Déploiement du Cybercab

Le Cybercab de Tesla, véhicule à deux places dépourvu de volant, de pédale de frein et de pédale d'accélérateur, a commencé à transporter des passagers dans deux États américains. L’opération a été inaugurée à Austin, Texas, où des centaines de participants ont pu tester le service robotaxi. Cette mise en service s’inscrit dans le réseau Robotaxi de Tesla, déjà actif dans plusieurs villes du Texas et de la Floride.

Contexte réglementaire

Le National Highway Traffic Safety Administration (NHTSA) examine actuellement la conformité du Cybercab aux normes de sécurité fédérales. L’agence révise huit règles existantes afin d’accélérer le déploiement de véhicules autonomes, mais les standards actuels, datant de plusieurs décennies, imposent encore des exigences telles que des pédales de frein, des essuie‑glaces et des rétroviseurs, éléments que le Cybercab ne possède pas. Par ailleurs, les opérateurs de robotaxis doivent solliciter une exemption de ces règles avant de prendre des passagers.

Analyse des exigences de sécurité

Zoox, filiale d’Amazon, a obtenu la première exemption cet été, mais celle‑ci limite son parc à 2 500 véhicules pour l’année. Cette restriction reflète les réserves de la NHTSA quant à la suppression de contrôles humains classiques. Tesla, en revanche, affirme que le Cybercab satisfait l’ensemble des normes en vigueur, ce qui, selon l’entreprise, rend inutile toute exemption. Cette position repose sur l’interprétation que les systèmes de redondance logicielle et les capteurs de perception compensent l’absence de commandes physiques, une hypothèse qui reste à valider par les autorités.

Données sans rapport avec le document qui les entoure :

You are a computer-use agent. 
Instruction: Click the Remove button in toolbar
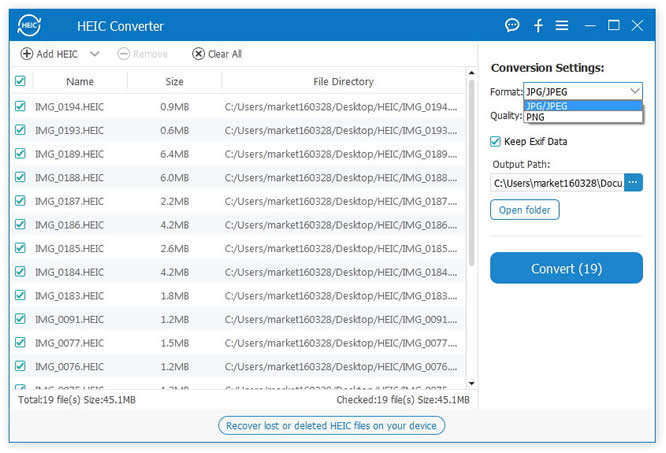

Implications et perspectives

L’enquête fédérale, ouverte quelques heures après le lancement public, vise à vérifier si les arguments de Tesla sont techniquement fondés. Si le Cybercab est jugé conforme, il pourrait accélérer l’adoption de véhicules totalement autonomes, mais il expose également le fabricant à des risques juridiques en cas d’incident. La mise à jour des règles NHTSA, qui vise à simplifier le processus d’homologation, pourrait à terme réduire la nécessité d’exemptions, mais la transition dépendra de la capacité des constructeurs à démontrer la fiabilité des systèmes sans contrôles humains traditionnels.